> [EXERCISE DIRECTIONS]:
Some of the lines below need repeating. Reproduce exactly those between the lines holding "Task: Click the Frame thickness input field" and "Task: Click the Popular Filters heading", inclusive.
(Beginning of SUPPLIED DATA)
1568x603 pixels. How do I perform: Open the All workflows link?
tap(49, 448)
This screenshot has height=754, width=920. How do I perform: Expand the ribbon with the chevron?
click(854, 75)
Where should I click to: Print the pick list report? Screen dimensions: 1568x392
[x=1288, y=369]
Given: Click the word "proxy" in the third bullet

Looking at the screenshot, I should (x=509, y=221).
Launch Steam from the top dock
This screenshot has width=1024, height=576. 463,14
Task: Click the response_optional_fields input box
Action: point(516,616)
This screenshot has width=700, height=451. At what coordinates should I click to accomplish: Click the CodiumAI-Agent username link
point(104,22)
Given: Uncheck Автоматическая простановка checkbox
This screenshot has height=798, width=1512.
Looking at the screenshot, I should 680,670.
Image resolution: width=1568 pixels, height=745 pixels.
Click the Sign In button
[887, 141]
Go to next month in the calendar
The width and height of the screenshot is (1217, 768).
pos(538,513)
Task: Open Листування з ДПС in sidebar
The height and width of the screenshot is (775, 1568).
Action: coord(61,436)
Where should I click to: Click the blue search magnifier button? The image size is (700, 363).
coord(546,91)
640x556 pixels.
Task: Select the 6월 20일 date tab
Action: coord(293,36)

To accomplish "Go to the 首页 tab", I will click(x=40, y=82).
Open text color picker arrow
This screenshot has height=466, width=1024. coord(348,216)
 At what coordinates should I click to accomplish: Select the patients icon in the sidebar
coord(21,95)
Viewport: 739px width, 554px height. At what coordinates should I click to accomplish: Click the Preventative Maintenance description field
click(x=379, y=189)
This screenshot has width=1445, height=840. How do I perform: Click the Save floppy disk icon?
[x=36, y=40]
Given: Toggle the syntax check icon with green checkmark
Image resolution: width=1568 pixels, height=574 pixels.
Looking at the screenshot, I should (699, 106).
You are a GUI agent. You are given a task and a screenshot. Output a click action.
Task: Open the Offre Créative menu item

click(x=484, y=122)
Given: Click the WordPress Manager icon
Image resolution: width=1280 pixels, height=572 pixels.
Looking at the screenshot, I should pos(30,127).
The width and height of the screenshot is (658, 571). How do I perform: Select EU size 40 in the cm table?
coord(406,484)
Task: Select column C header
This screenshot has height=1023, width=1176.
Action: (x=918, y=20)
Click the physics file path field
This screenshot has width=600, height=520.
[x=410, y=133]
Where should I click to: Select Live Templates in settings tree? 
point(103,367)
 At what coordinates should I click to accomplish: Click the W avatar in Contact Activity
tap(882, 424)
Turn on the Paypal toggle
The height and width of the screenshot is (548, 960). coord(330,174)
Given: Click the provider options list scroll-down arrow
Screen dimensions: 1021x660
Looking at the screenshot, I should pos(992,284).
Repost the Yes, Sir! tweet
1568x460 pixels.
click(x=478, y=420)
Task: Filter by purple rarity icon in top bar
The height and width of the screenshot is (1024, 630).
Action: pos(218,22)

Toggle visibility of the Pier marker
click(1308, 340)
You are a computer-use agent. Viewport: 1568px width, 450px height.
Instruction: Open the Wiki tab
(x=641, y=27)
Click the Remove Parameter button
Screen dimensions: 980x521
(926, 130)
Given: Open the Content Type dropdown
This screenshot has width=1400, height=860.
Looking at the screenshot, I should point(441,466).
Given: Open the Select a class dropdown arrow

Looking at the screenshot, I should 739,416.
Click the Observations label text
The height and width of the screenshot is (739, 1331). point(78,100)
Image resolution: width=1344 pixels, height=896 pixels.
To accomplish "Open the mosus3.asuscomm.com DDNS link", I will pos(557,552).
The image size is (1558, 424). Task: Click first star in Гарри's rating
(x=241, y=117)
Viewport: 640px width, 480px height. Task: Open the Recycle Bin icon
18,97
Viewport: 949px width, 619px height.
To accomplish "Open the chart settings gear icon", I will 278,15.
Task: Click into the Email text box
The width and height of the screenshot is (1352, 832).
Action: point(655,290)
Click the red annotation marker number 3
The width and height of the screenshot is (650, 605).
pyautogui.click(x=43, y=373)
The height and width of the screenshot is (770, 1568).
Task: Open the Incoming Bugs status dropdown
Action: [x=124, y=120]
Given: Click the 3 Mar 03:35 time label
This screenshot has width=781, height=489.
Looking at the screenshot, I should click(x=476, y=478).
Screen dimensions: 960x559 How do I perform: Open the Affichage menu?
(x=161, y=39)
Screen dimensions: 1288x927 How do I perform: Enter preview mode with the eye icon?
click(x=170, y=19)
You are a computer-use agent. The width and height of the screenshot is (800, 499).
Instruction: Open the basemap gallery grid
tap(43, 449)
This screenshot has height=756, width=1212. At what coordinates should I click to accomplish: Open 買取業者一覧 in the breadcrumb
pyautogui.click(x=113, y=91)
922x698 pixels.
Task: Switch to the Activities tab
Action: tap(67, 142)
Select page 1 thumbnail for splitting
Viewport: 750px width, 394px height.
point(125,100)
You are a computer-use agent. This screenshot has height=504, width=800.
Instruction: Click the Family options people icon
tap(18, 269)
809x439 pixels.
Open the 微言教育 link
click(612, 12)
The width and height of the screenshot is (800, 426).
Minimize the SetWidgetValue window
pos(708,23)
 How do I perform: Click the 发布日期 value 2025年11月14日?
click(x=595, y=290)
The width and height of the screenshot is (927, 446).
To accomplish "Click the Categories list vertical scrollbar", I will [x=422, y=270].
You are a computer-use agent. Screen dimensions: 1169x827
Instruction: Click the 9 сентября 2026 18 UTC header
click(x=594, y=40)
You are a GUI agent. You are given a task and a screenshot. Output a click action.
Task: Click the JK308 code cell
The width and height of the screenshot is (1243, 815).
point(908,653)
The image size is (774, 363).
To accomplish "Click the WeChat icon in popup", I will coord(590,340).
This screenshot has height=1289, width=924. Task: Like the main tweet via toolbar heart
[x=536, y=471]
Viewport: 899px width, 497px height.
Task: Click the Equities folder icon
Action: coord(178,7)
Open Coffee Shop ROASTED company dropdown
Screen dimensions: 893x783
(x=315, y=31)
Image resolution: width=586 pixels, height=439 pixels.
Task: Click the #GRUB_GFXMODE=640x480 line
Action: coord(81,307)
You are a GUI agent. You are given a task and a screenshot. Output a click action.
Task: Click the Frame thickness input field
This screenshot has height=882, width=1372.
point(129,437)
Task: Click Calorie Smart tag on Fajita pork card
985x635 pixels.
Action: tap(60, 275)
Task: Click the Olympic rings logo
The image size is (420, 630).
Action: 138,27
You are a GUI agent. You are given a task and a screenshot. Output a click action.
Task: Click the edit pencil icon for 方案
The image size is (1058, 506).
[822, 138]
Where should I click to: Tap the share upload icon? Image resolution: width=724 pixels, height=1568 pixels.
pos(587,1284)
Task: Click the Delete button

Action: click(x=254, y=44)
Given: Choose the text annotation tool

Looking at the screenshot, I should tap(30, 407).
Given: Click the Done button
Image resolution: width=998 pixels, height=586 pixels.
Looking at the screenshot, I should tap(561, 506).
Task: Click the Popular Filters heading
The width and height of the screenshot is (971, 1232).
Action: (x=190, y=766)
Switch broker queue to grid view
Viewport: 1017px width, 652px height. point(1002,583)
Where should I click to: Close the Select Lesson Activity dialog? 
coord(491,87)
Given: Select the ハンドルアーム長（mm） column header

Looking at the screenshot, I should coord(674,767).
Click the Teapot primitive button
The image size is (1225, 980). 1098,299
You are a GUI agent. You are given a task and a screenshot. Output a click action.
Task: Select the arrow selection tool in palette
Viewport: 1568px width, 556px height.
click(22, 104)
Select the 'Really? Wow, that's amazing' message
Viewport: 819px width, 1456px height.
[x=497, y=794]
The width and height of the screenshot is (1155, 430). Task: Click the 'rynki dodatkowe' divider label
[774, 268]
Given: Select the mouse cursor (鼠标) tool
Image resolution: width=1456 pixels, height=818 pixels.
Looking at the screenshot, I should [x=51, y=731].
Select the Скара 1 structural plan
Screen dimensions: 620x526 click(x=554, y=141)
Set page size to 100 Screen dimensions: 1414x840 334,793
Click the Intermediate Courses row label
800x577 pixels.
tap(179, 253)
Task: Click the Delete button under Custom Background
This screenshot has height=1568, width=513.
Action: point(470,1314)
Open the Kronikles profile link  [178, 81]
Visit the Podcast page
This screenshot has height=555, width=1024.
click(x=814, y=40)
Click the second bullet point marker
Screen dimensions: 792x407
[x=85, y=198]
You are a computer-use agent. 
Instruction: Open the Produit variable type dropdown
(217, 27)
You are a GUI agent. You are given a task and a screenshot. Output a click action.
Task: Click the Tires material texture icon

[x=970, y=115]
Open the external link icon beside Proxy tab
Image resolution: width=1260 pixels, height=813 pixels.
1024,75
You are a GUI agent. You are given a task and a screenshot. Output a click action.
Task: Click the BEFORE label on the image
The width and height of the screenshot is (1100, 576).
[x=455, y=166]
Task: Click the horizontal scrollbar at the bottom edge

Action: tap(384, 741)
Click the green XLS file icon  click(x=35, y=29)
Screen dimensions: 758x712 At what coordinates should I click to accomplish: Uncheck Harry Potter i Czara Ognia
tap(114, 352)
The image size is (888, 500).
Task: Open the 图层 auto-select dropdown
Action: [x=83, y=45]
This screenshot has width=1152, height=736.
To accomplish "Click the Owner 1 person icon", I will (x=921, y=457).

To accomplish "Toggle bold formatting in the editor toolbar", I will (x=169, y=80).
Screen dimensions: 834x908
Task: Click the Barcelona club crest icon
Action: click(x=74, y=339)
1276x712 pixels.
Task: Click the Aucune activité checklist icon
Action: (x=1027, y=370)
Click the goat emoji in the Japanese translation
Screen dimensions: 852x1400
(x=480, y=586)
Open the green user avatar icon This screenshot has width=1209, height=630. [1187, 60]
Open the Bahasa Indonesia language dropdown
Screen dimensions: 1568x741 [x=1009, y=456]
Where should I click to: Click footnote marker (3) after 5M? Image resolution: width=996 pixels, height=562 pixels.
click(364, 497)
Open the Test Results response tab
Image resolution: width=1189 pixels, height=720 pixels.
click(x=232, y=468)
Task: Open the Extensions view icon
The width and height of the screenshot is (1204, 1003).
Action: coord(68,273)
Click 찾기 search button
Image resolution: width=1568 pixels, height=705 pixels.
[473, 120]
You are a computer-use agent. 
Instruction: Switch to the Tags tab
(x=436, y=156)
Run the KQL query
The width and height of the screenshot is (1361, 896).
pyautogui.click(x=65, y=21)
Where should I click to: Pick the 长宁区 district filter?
(End of SUPPLIED DATA)
> [PROBLEM SOLUTION]:
Task: Click the Frame thickness input field
This screenshot has height=882, width=1372.
point(129,437)
Task: Click Calorie Smart tag on Fajita pork card
985x635 pixels.
Action: tap(60, 275)
Task: Click the Olympic rings logo
The image size is (420, 630).
Action: 138,27
You are a GUI agent. You are given a task and a screenshot. Output a click action.
Task: Click the edit pencil icon for 方案
The image size is (1058, 506).
[822, 138]
Where should I click to: Tap the share upload icon? Image resolution: width=724 pixels, height=1568 pixels.
pos(587,1284)
Task: Click the Delete button

Action: click(x=254, y=44)
Given: Choose the text annotation tool

Looking at the screenshot, I should tap(30, 407).
Given: Click the Done button
Image resolution: width=998 pixels, height=586 pixels.
Looking at the screenshot, I should tap(561, 506).
Task: Click the Popular Filters heading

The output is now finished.